Saved entries:
^^^^
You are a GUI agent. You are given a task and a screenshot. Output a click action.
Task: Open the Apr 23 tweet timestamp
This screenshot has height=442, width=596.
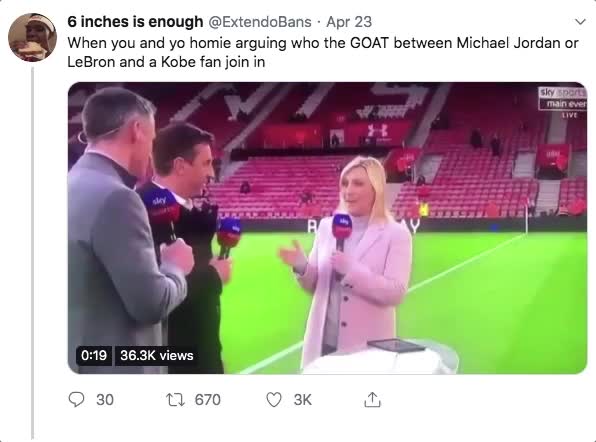coord(349,22)
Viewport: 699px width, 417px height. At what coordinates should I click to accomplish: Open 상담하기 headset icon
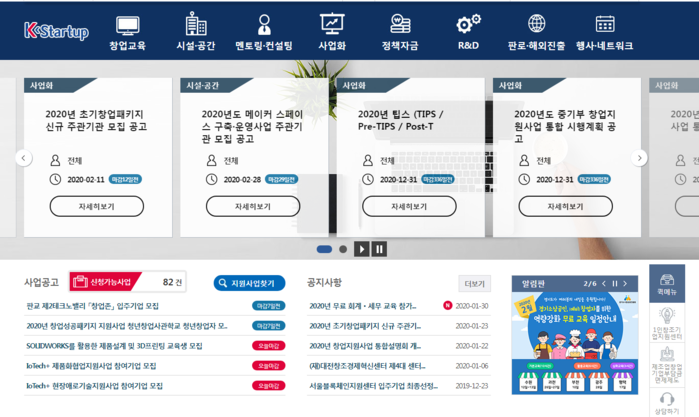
^^^^
*What to do*. All lines in the records that contain "click" are to be copied and returned.

*Solution*.
You are a GUI agent. You are given a task and a screenshot. Output a click action.
Viewport: 699px width, 417px height. At what coordinates should I click to accomplish: Open 상담하기 headset icon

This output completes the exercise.